Only man. Only us. We are different from them. We are chosen. We are the elect. We are exclusive. We can’t teach a child disbelief. Neither can we undo his or her belief. To tell a child that there is no god is as ludicrous as telling a fish it can’t swim in the sea or a pig it can’t roll in filth. 

But of course, with such privilege comes great responsibility. We are not blind to the past or to the future. We do not live like animals restricted only to the mundaneness of the present. We are liberated from the prison of everydayness. While our physical bodies remain here in the present, our restless mind travels to a past where it all begun in earnest and to the future where it will all end in a furnace.

Our minds are not time-bound. Neither is it place-bound. And for this reason, a great responsibility is bestowed on us. We will never find rest until our mind is satisfied that the mystery of our past is resolved and the eternity of the future is secured. This has always been our mission in life. It is not a mission to seek out extraterrestrial life in space. Neither is it a mission to find a way to live together in peace. Those are just existential hobbies. On the contrary, like nemo looking for his dad, we are looking for our creator.

I can imagine an orphan going from house to house, door to door, knocking and hoping for the right parent to open it. And in this search for our divine parentage, we have turned many stones, looked into many crevices, and ran after many false leads. In the past, this search has caused us to worship the sky in fear of rain, sacrifice our very own to the sun in fear of darkness, and dance like drunken lemurs to placate the wrath of the earth.

We have created and killed many gods over the centuries. When we discover that one god doesn’t serve our purpose we kill it by depriving it of attention. One after another the gods disappeared from our mind. But somehow, with one duly slayed comes another to replace it. Sometimes, a god brings a partner as a security-blanket. India alone has 330 millions of them.

The world doesn’t lack gods. We may lack resources, land or space. We may lack talent, skills and innovation. We may lack love, tolerance and understanding. But we never lacked gods. They are everywhere.

Alfred North Whitehead defines religion as, “What a man does with his solitariness.” And as long as we are alone and lonely, our mind will scour for gods with a vengeance. This search will never cease because the mystery will never be lifted. The atheist may call it delusional but they are somewhat guilty of it too. They are forgetting that they are also in this search together with us. Although they are searching for god-alternatives to explain this mystery, under the pristine name of science, their search is no less faith-driven than ours.

And as far as humanity is concerned, theists, atheists or agnostics alike, we are bonded together by this common pursuit. It is very much our raison d’etre. In this life, we search desperately for many things; happiness, success, fame, power, love and utopia. But the search for god or god-alternatives will be our main preoccupation; and for many, their undying devotion.
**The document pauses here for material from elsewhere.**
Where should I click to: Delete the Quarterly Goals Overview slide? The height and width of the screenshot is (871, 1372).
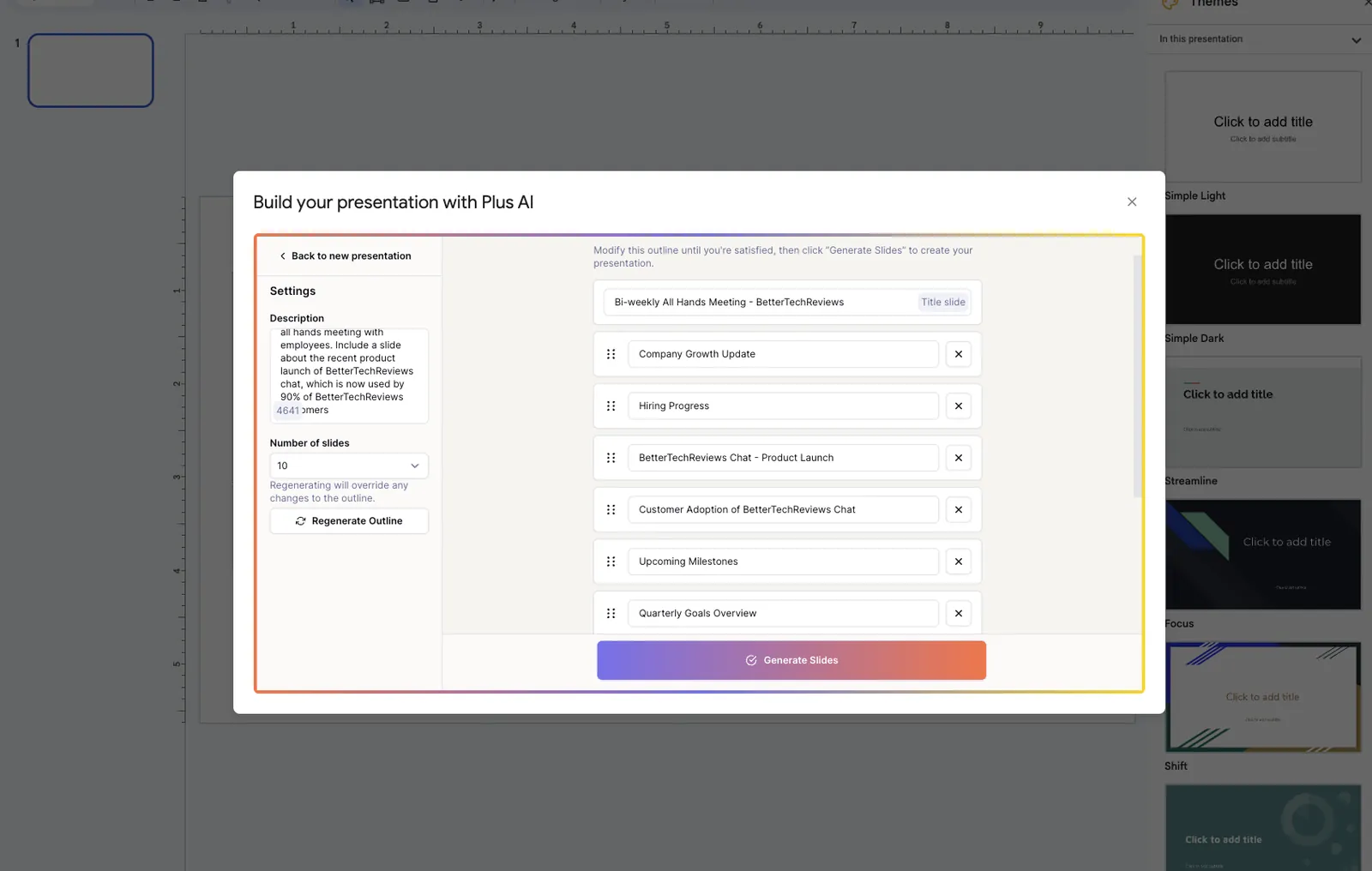(x=958, y=614)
And because we are never at peace with just the present, the mysteries of both our past and future will haunt our minds all the way to our graves. Ironically, and without prejudice to our search for the Truth, it was Voltaire who once said that if there were no God, it would have been necessary to invent him.

So, Nietzsche has got it so wrong that god is dead and we have killed him. If anything, it would be more accurate to say, with apology, that he is dead and the gods are very much alive. Cheerz.